British Columbia

Car-free Sundays get green light from Vancouver

Bicycling advocates in Vancouver got a double dose of good news on Tuesday from city councillors.

Bicycling advocates in Vancouver got a double dose of good news on Tuesday from city councillors.

On top of raising the city budget for cycling infrastructure, city council voted to implement temporary car-free zones in four neighbourhoods this summer, and opened the door to more road closures in the future.

The extra funding for bike routes will double the existing $1.7 million budget for bikeways and other infrastructure, said Coun. Geoff Meggs, who believes existing routes aren't safe enough for cyclists.

"There are too many shortcomings that we aren't able to fit with the existing budget, and I don't think motorists are going to notice at all," said Meggs.

Council also approved a new program called Summer Spaces, which will close four neighbourhoods — Collingwood, Mount Pleasant, Gastown, and Commercial Drive — to vehicle traffic on several Sundays each summer.

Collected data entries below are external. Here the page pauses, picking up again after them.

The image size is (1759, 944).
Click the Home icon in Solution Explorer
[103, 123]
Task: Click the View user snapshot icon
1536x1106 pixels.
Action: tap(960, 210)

The pilot program will cost up to $200,000, which would come from the Parking Sites Reserve, a fund normally used to develop parking spots.

The Vancouver Area Cycling Coalition was also pushing a proposal to close six kilometres of road around English Bay to cars, including Beach Avenue, Pacific Street and Cornwall Avenue.

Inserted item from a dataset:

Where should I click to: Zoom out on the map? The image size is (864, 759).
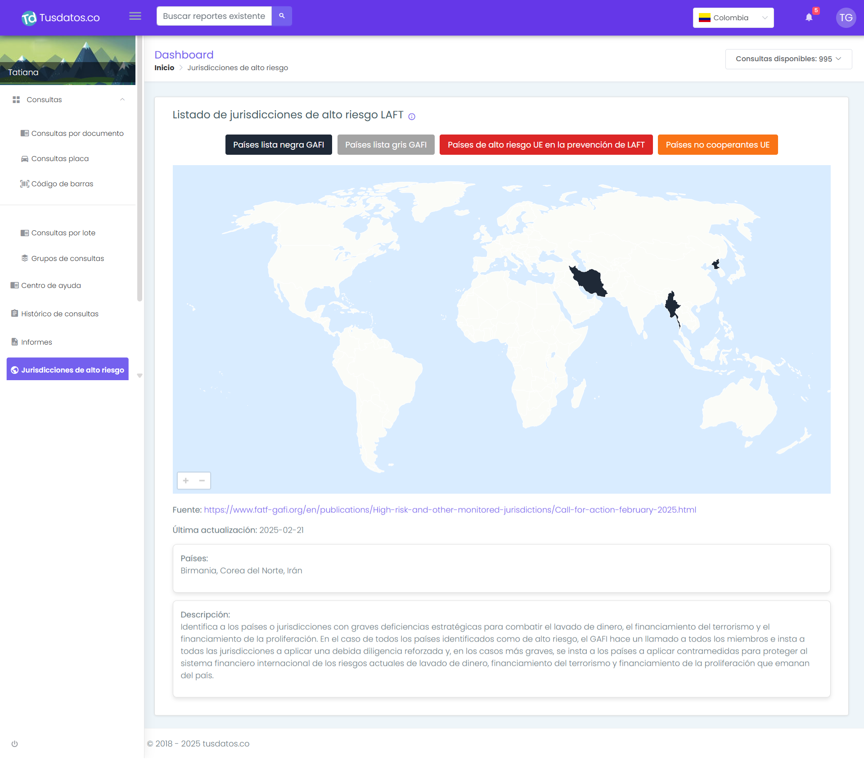pyautogui.click(x=202, y=481)
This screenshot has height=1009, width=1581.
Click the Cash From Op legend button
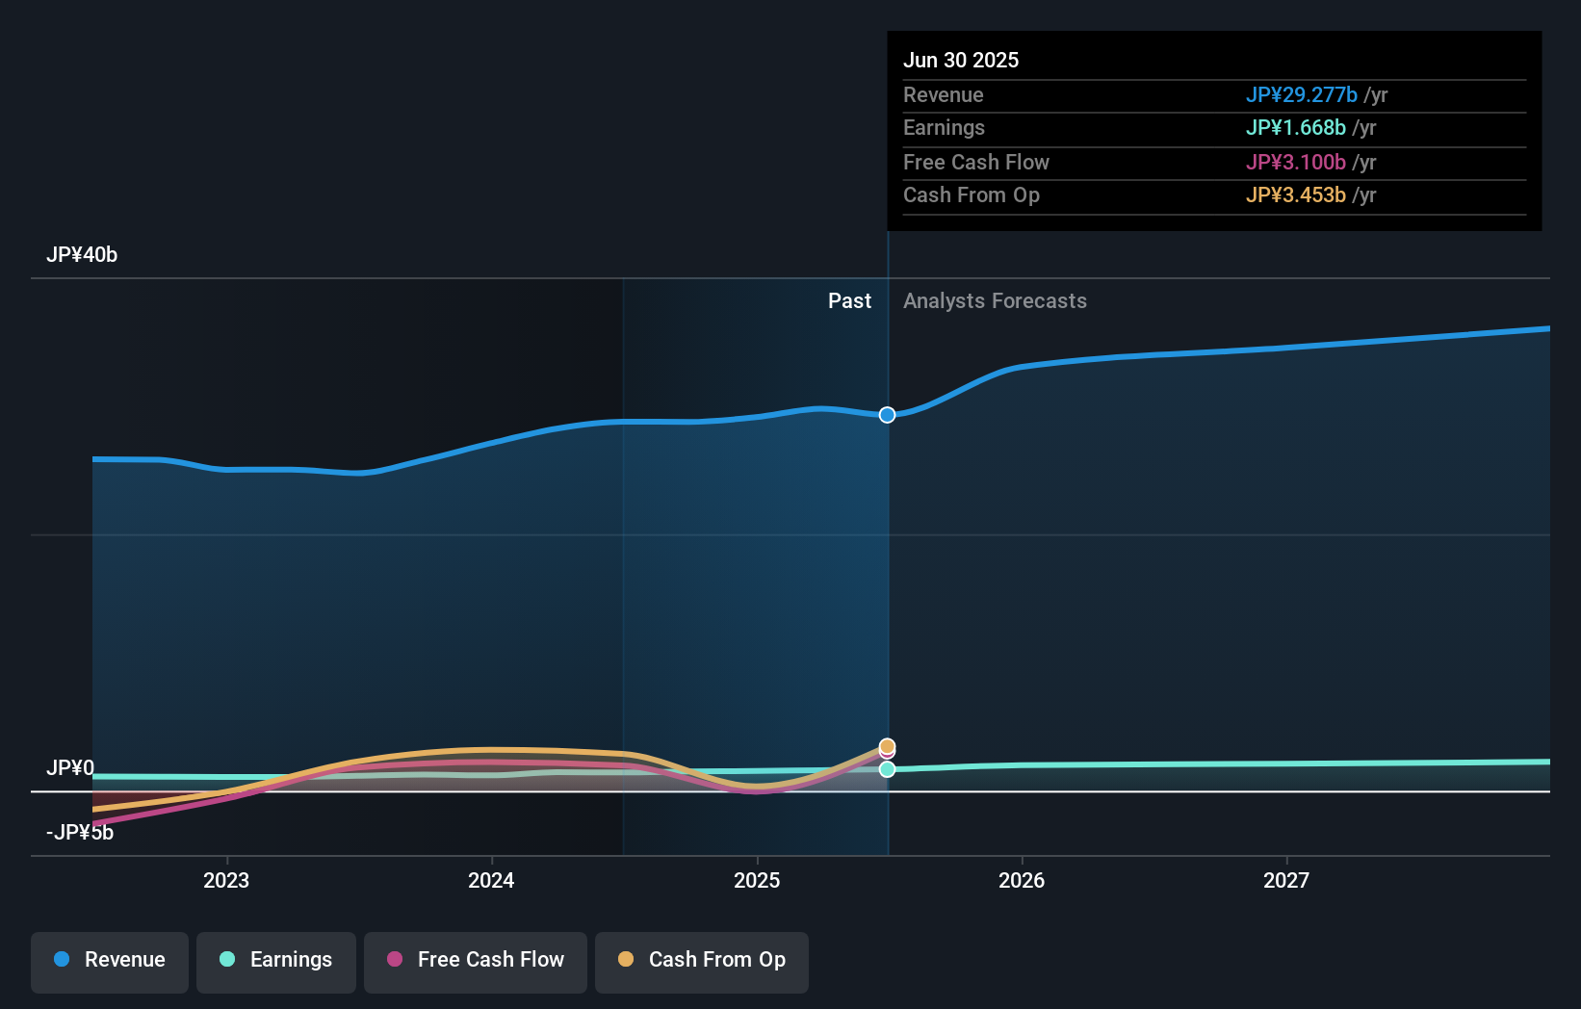pyautogui.click(x=701, y=961)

That proposal was based on an active-living concept called ciclovia — the Spanish word for bike path — that was developed in Colombia in the 1980s. The council agreed to ciclovia in principle, but indicated if it happens, it likely won't be this year.

Some people in the public gallery on Tuesday were opposed to the idea. Jim Storie, the president of the Vancouver Trolley Company, was one.

"You literally have thousands of cars come through that route. Where do they go?" he asked.

The city is also planning to close one lane on the Burrard Street Bridge to vehicles to provide a bike lane for cyclists this summer.